The problem is nth_element doesn't work with std::map. I would therefore suggest you change your data structure to a vector of pairs (and depending on the amount of data you're dealing with, you may find this to be a quicker data structure anyway). So, in the case of your example, I'd write it like this:

typedef vector<pair<string, int>> MyVector;
typedef MyVector::value_type ValueType;

MyVector v; 

// You should use an initialization list here if your
// compiler supports it (mine doesn't...)
v.emplace_back(ValueType("key1", 10));
v.emplace_back(ValueType("key2", 3));
v.emplace_back(ValueType("key3", 230));
v.emplace_back(ValueType("key4", 15));
v.emplace_back(ValueType("key5", 1));
v.emplace_back(ValueType("key6", 66));
v.emplace_back(ValueType("key7", 10));

nth_element(v.begin(), v.begin() + 3, v.end(), 
    [](ValueType const& x, ValueType const& y) -> bool
    {
        // sort descending by value
        return y.second < x.second;
    });

// print out the top three elements
for (size_t i = 0; i < 3; ++i)
    cout << v[i].first << ": " << v[i].second << endl;
#include "stdafx.h"
#include <iostream>
#include <vector>
#include <map>
#include <string>
#include <algorithm>
#include <cassert>
#include <iterator>
using namespace std;

class MyMap
{
public:
    MyMap(){};
    void addValue(string key, int value)
    {
        _map[key] = value;
        _vec.push_back(make_pair(key, value));
        sort(_vec.begin(), _vec.end(), Cmp());
    }
    vector<pair<string, int> > getTop(int n)
    {
        int len = min((unsigned int)n, _vec.size());
        vector<Pair> res;
        copy(_vec.begin(), _vec.begin() + len, back_inserter(res));
        return res;
    }
private:
    typedef map<string, int> StrIntMap;
    typedef vector<pair<string, int> > PairVector;
    typedef pair<string, int> Pair;
    StrIntMap  _map;
    PairVector _vec;
    struct Cmp: 
        public binary_function<const Pair&, const Pair&, bool>
    {
        bool operator()(const Pair& left, const Pair& right)
        {
            return right.second < left.second;
        }
    };
};

int main()
{
    MyMap mymap;
    mymap.addValue("key1", 10);
    mymap.addValue("key2", 3);
    mymap.addValue("key3", 230);
    mymap.addValue("key4", 15);
    mymap.addValue("key6", 66);
    mymap.addValue("key7", 10);

    auto res = mymap.getTop(3);

    for_each(res.begin(), res.end(), [](const pair<string, int> value)
                                        {cout<<value.first<<" "<<value.second<<endl;});
}

The simplest solution would be to use std::transform to build a second map:

typedef std::map<int, std::string> SortedByValue;
SortedByValue map2;
std::transform(
    mymap.begin(), mymap.end(),
    std::inserter( map2, map2.end() ),
    []( std::pair<std::string, int> const& original ) {
        return std::pair<int, std::string>( original.second, original.first );
        } );

Then pick off the last n elements of map2 .

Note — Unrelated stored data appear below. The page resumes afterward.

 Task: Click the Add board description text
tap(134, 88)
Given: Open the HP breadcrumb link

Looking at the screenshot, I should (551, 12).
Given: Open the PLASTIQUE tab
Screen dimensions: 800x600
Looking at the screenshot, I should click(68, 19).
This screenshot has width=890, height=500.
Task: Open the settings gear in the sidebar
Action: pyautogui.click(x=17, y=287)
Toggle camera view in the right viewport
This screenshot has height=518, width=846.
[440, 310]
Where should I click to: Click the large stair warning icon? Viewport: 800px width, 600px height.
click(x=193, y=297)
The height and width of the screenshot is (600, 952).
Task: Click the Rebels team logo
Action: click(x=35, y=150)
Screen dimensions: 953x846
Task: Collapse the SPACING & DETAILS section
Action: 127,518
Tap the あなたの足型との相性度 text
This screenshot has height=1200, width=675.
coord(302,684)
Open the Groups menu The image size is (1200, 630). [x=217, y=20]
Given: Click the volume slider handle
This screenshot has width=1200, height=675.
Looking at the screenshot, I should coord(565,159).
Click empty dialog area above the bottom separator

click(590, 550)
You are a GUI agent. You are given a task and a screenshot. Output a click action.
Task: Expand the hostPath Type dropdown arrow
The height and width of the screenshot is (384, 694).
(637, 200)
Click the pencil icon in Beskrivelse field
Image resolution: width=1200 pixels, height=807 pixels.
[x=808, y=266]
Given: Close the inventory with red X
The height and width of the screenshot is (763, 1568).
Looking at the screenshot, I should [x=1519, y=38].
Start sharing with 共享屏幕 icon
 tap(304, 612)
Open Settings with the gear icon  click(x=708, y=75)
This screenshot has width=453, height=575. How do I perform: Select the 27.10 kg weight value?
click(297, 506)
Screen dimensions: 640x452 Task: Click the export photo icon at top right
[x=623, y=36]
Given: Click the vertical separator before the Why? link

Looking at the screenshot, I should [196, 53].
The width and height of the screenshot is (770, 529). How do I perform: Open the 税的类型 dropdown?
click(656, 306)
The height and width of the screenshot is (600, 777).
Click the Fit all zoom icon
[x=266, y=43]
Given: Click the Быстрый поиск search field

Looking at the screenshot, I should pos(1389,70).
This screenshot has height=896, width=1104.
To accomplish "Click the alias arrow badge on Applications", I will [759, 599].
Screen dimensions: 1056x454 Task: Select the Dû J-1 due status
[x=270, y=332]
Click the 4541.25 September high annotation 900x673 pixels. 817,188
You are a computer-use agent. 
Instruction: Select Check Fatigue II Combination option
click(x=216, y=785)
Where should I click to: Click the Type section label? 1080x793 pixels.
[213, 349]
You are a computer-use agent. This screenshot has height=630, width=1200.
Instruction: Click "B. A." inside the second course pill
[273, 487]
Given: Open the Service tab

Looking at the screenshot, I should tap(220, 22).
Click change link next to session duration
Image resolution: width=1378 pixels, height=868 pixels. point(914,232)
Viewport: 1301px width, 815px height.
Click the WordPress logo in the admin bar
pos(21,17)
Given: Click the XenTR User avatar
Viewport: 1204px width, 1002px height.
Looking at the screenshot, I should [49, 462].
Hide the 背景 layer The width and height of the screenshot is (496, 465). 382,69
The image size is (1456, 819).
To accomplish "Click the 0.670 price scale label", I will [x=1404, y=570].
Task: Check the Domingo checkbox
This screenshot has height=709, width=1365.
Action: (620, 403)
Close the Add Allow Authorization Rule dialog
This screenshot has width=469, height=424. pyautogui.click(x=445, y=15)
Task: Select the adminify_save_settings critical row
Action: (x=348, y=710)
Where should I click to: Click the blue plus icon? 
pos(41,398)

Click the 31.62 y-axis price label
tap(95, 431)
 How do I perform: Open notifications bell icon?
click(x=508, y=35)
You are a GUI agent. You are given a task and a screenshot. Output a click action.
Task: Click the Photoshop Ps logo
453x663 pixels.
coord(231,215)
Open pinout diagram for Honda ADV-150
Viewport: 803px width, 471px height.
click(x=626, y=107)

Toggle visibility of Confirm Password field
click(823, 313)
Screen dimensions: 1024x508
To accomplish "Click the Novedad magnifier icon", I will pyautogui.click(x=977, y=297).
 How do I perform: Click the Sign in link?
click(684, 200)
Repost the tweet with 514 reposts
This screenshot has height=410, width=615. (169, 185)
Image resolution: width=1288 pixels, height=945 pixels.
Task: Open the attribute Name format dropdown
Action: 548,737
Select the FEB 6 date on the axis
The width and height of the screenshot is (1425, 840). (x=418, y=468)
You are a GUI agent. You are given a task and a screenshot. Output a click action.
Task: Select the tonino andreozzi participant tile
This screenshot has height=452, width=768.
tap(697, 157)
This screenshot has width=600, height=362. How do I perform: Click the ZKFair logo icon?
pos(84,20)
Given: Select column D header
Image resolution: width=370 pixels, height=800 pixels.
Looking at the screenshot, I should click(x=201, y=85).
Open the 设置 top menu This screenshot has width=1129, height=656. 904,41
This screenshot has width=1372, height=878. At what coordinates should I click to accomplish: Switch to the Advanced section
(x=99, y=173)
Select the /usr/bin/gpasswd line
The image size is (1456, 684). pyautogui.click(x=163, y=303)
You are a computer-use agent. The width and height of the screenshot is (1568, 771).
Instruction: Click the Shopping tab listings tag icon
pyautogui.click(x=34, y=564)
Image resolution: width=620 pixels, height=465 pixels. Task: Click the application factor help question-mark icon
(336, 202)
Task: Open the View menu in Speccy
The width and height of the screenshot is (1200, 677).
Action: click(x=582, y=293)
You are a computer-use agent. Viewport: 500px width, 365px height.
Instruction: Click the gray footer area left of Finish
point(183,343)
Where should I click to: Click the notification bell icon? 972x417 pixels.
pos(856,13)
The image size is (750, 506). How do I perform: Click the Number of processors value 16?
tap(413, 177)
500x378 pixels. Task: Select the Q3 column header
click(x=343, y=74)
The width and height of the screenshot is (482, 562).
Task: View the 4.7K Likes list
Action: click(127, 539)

Alternatively (and probably more efficient), you could use an std::vector<std::pair<int, std::string>> and sort it afterwards:

std::vector<std::pair<int, std::string>> map2( mymap.size() );
std::transform(
    mymap.begin(), mymap.end()
    map2.begin(),
    []( std::pair<std::string, int> const& original ) {
        return std::pair<int, std::string>( original.second, original.first );
        } );
std::sort( map2.begin(), map2.end() );

(Note that these solutions optimize for time, at the cost of more memory.)